The United States Navy ran a battery of tests using different aerial means in order to evaluate the capacity to deliver supplies to a submarine. The experiments that involved the nuclear submarine USS Henry M. Jackson saw a variety of aircraft ranging from a helicopter, a plane and even a drone try their luck.
The Ohio-class ballistic-missile submarine USS Henry M. Jackson rose to the surface in the waters near Hawaii. There, several aircraft ran the gauntlet. Methods went from quick airdropping into the ocean from a C-17 Globemaster III heavy transport plane, to a precise sling delivery from a MV-22B Osprey tiltrotor aircraft or a MH-60R Sea Hawk helicopter.

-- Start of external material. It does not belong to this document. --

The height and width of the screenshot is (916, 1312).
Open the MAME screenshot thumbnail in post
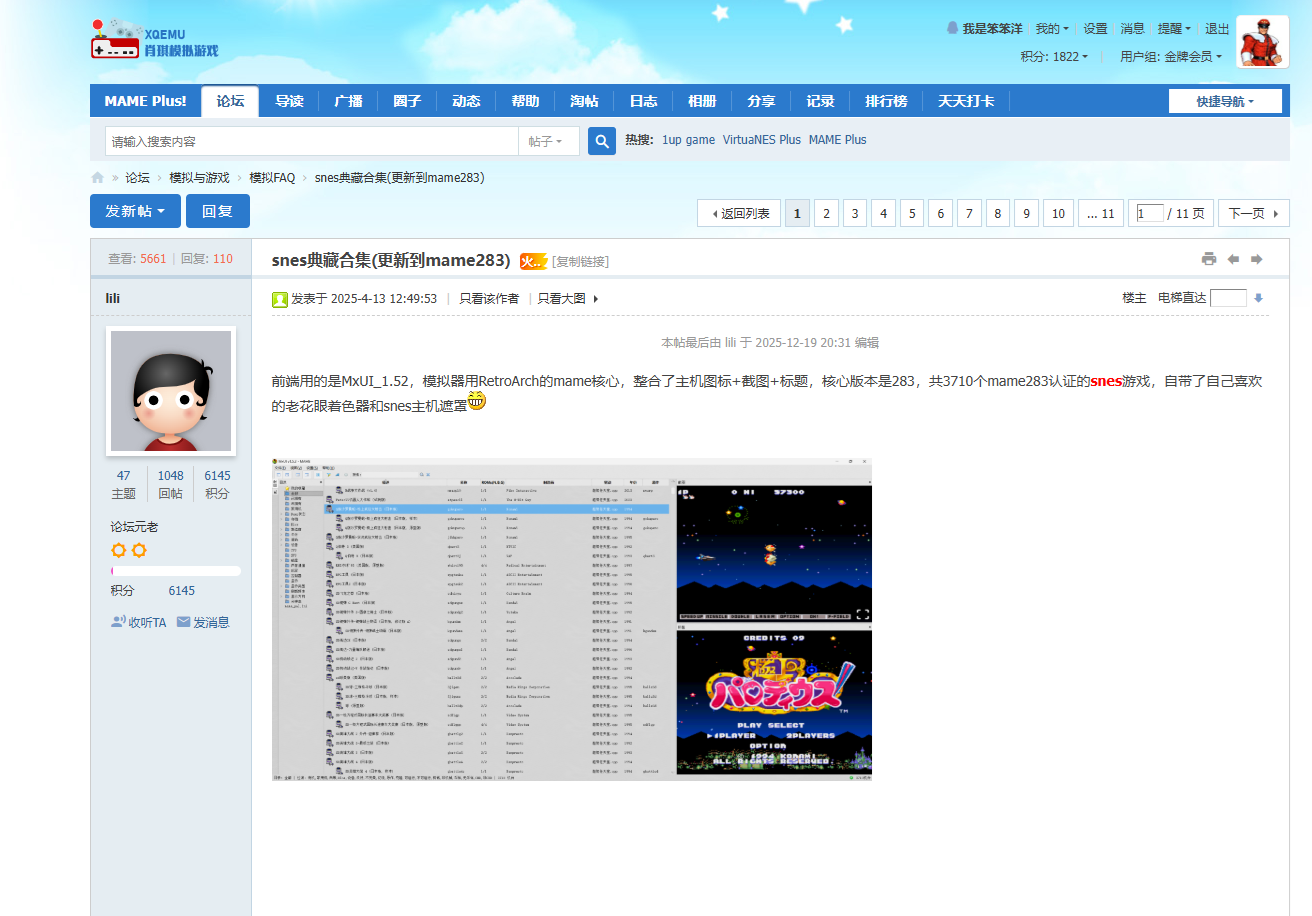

But probably the most impressive feat was when a small quadcopter drone managed to hover above the submarine and gently deliver its package, not unlike the delivery solutions advertised by Amazon a few years ago. Weather conditions make it particularly difficult to operate a drone at this altitude in a maritime environment.
“This event was designed to test and evaluate the tactics, techniques, and procedures of U.S. Strategic Command’s expeditionary logistics and enhance the overall readiness of our strategic forces,” explained the U.S. Navy. While the payload from a drone is limited, it could be useful to deliver critical cargo such as medicine, tools or even intelligence. Such a quick and efficient capacity is especially handy for submarines, whose mission is to stay immersed as long as possible.